After an unsuccessful pilot period, GW will no longer utilize a self-reporting grade feature on the Common Application.
Dean of Admissions Costas Solomou said officials will no longer require applicants to manually report their grades on the Common App after users reported to officials last year that the process was “cumbersome.” GW was the only institution of the six that piloted the feature last year to drop out of the program, according to the Common App.
“Seeing this new section as an additional barrier to completing an application for admissions, we decided to opt out of the self-reporting grades section this year in an effort to make the application process as smooth as possible for interested students,” Solomou said in an email.
The University first launched the “Courses & Grades” feature last year alongside five other institutions, including the University of Southern California, one of GW’s peer schools. The form allowed students to self-report grades without waiting on a guidance counselor, but high schools were still required to submit transcripts to verify the data.
Solomou said officials sent information to potential applicants and high school counselors ahead of the change last year knowing the feature would be more time-consuming, but users reported they were unsure how to navigate the form.
But a year later, 30 colleges and universities have signed on to use the Courses & Grades feature, according to the Common App.
“The introduction of courses and grades reporting was made to provide those members that allow for self-reporting of transcripts in their admissions process to have the flexibility to collect that information easily from applicants via the Common App,” Daniel Obregon, a spokesman for the Common Application, said in an email.

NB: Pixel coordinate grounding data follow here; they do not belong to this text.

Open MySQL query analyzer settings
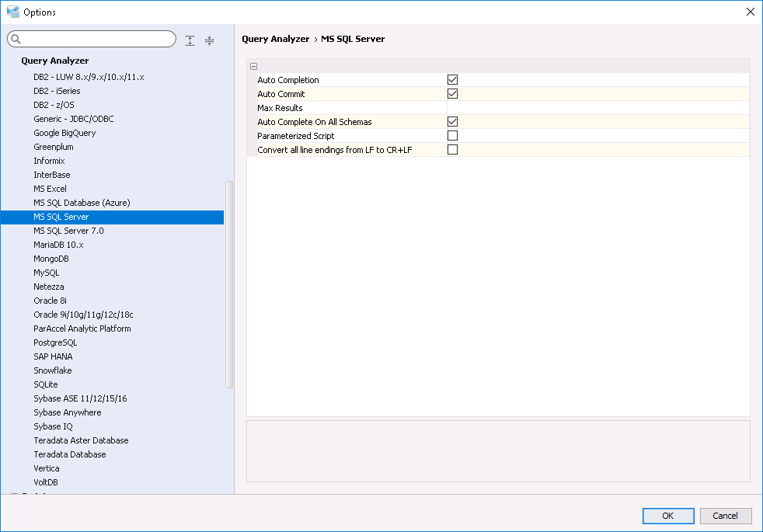The width and height of the screenshot is (763, 532). (47, 273)
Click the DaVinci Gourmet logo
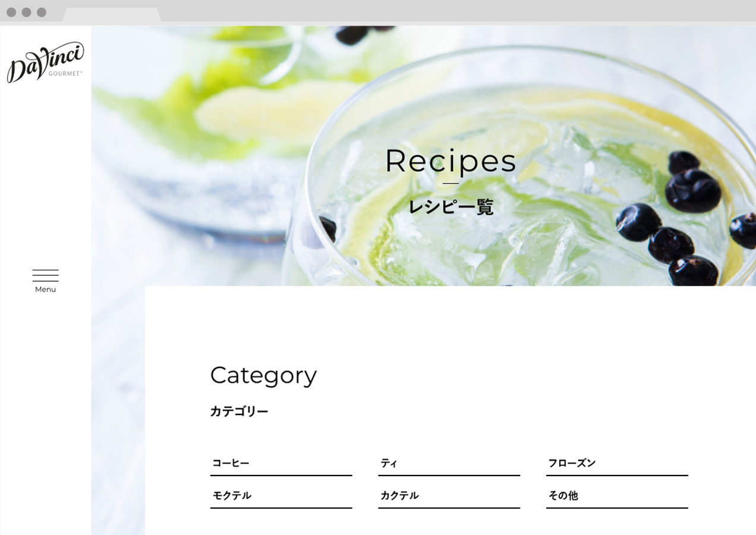The image size is (756, 535). tap(45, 62)
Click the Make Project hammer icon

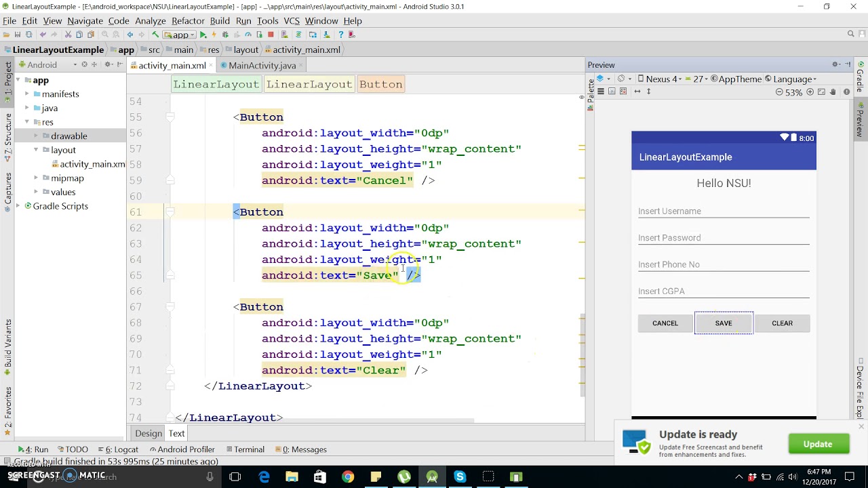pos(155,35)
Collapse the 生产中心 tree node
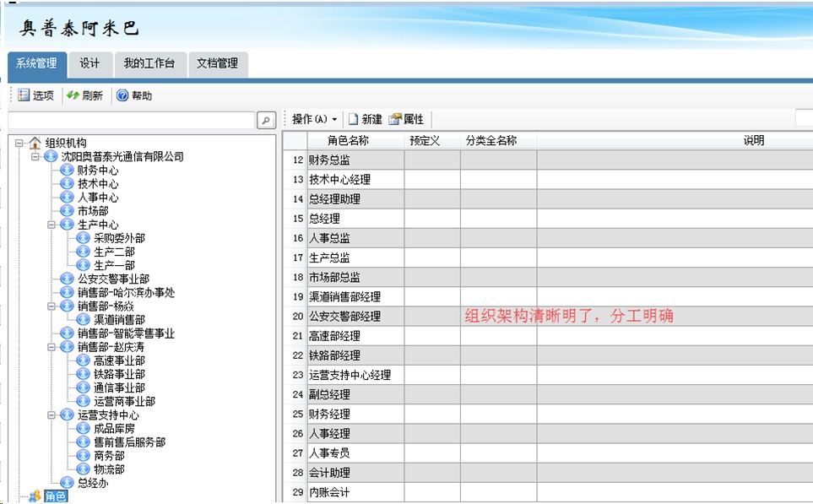Viewport: 813px width, 504px height. tap(51, 225)
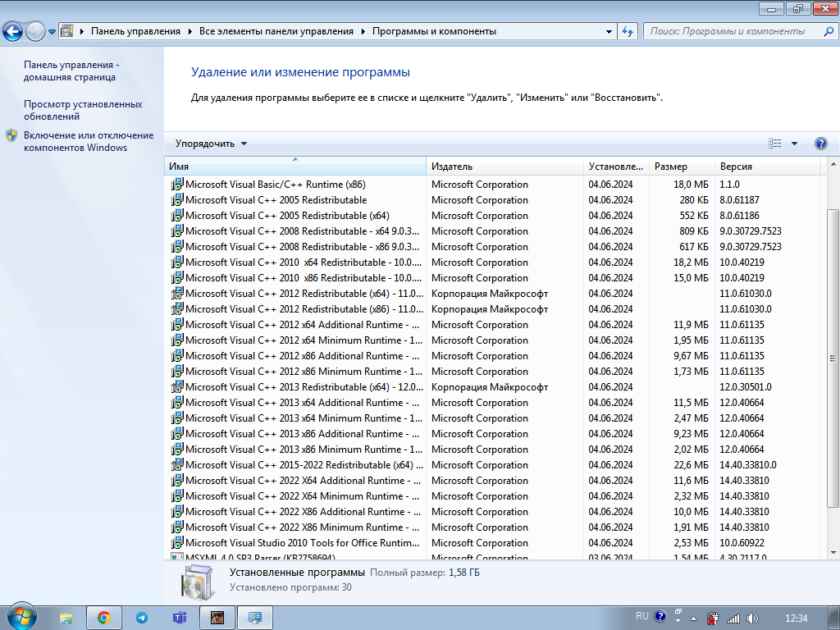The image size is (840, 630).
Task: Click the refresh icon beside address bar
Action: point(628,32)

Obregon declined to say how the feature has affected the number or quality of applicants at institutions that use the form.
Admissions officials at schools that debuted the feature with GW last year said the process improved the quality of applications by enabling students to be more proactive about completing their application.

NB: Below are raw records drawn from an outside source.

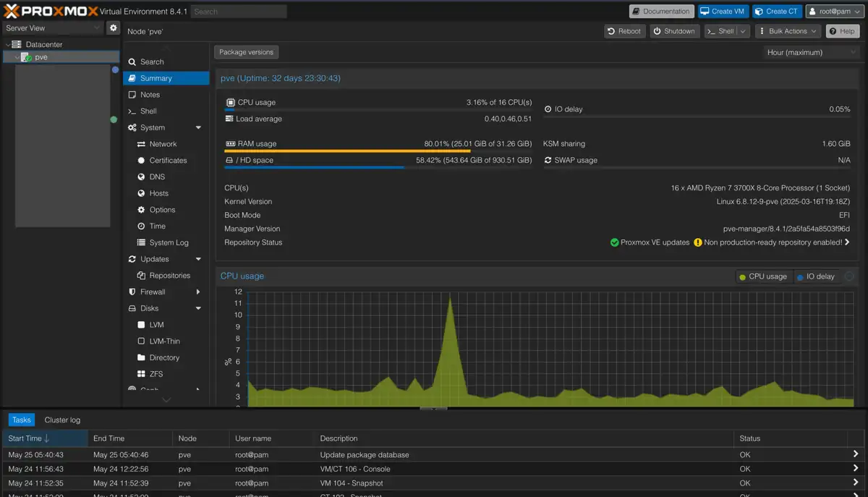Expand the Bulk Actions dropdown

788,31
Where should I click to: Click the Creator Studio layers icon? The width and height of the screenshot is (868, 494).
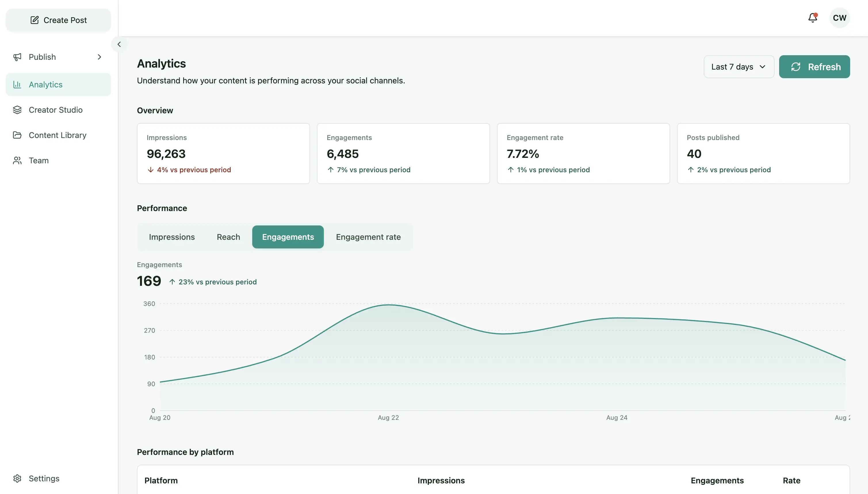pos(17,110)
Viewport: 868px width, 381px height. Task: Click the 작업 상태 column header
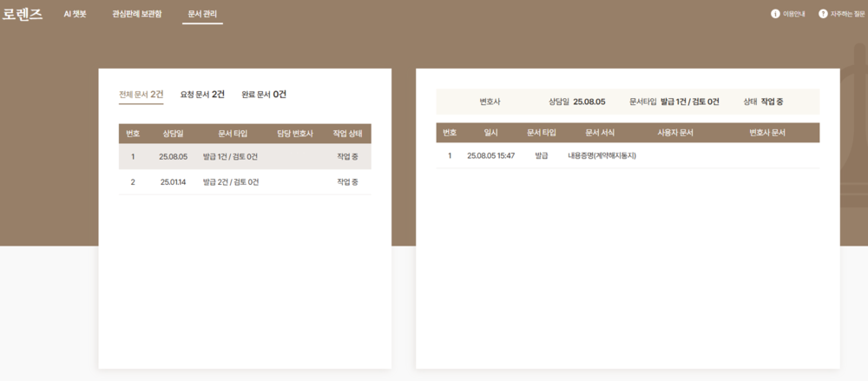[347, 134]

Tim Brunold, the dean of admissions at USC, said the feature made it easier for officials to review applications because it standardized transcripts across the entire applicant pool.
“The same can’t always be said for official transcripts – we receive applications from students at more than 10,000 high schools around the world,” he said in an email.

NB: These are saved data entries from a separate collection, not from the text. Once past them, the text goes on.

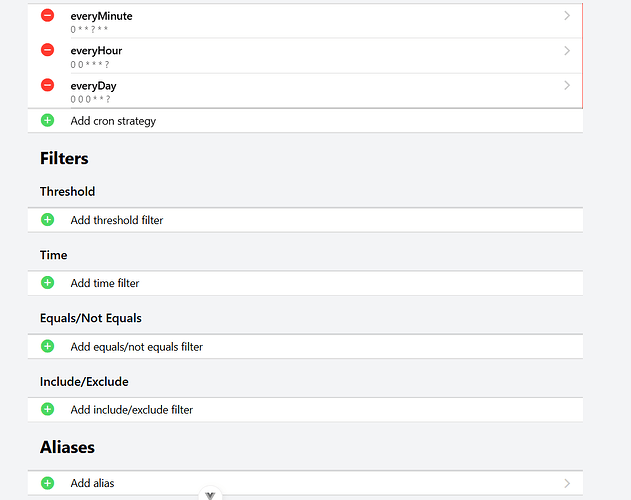This screenshot has height=500, width=631.
Task: Choose Add equals/not equals filter
Action: point(137,347)
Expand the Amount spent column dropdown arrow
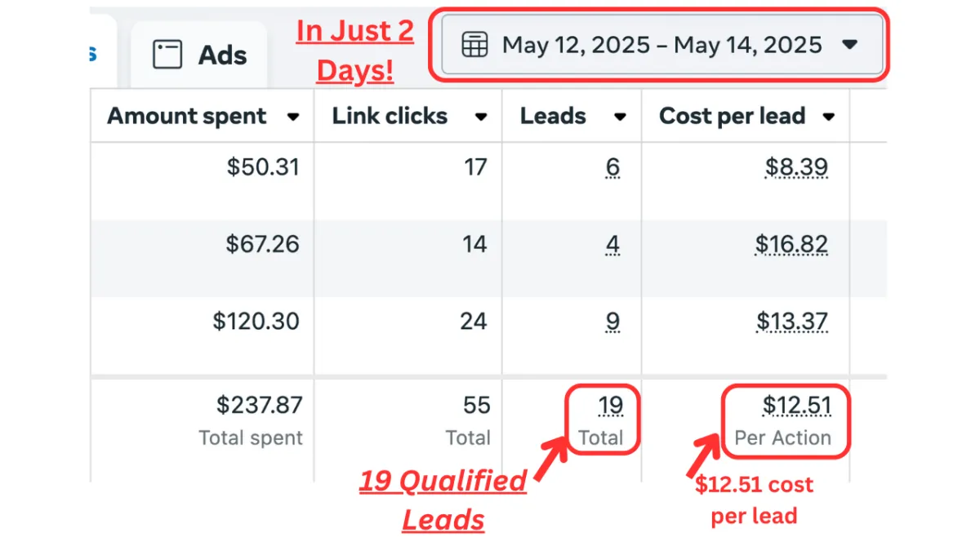 [x=293, y=117]
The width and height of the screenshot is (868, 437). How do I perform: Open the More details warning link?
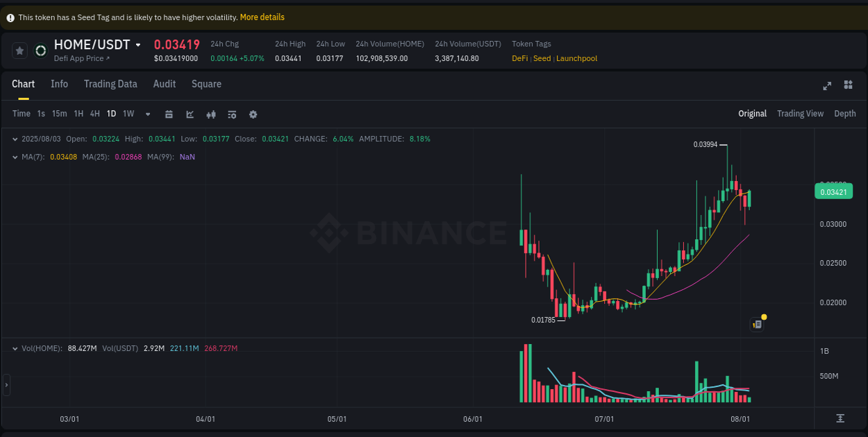pos(262,17)
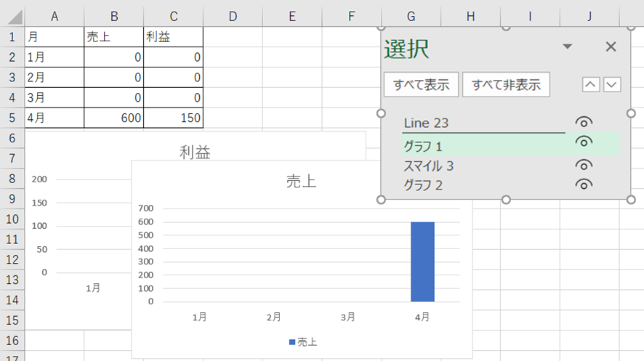Toggle the eye icon beside スマイル 3
Viewport: 644px width, 361px height.
[583, 165]
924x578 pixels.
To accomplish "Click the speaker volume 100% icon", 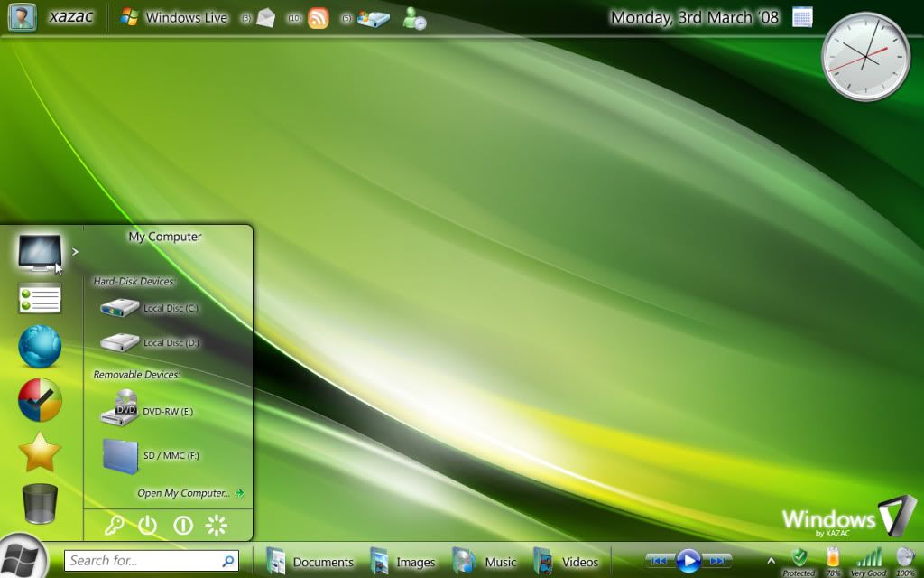I will (x=905, y=558).
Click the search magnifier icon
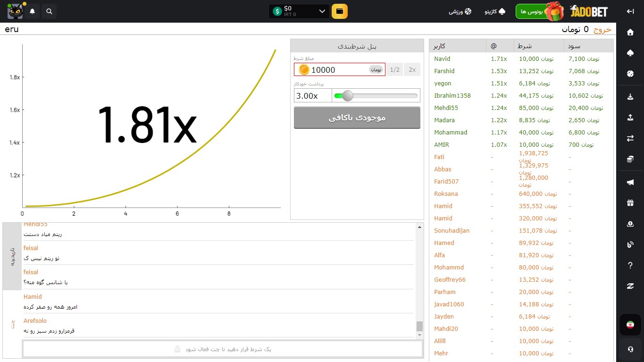This screenshot has height=362, width=644. [x=49, y=11]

At Purdue and Chapman universities, which both piloted the program with GW last year, the number of applicants rose after implementing the feature on the Common App, admissions officers said.
Mitch Warren, the director of admissions at Purdue University, said the form streamlined the application process for prospective students.
“The saving grace for our admissions staff for Purdue is it allows the applications to be complete to complete them more quickly so that students don’t need to work through their high school to get a transcript,” he said.
Warren added that when the feature was first implemented at Purdue last academic year, admissions officers were initially worried that students would submit falsified grades. But after requesting official transcripts from Class of 2022 applicants, “we found not a single major discrepancy” among students’ grades, he said.
Katie Condon, the assistant director of admissions and recruitment at West Virginia University, said the number of applicants at WVU dropped since introducing the feature – but the quality of applicants improved.
Because students are reporting their grades without oversight from their high school, they became more efficient about checking in with admissions offices on the status of their application, Condon said.
“With our standard application timeline, a lot of it is dictated by how well they can talk with their high school guidance counselors and get their transcript,” she said. “A lot of it wasn’t dictated by the student, necessarily, but a lot of bureaucracy at high schools. Now it’s the students’ responsibility.”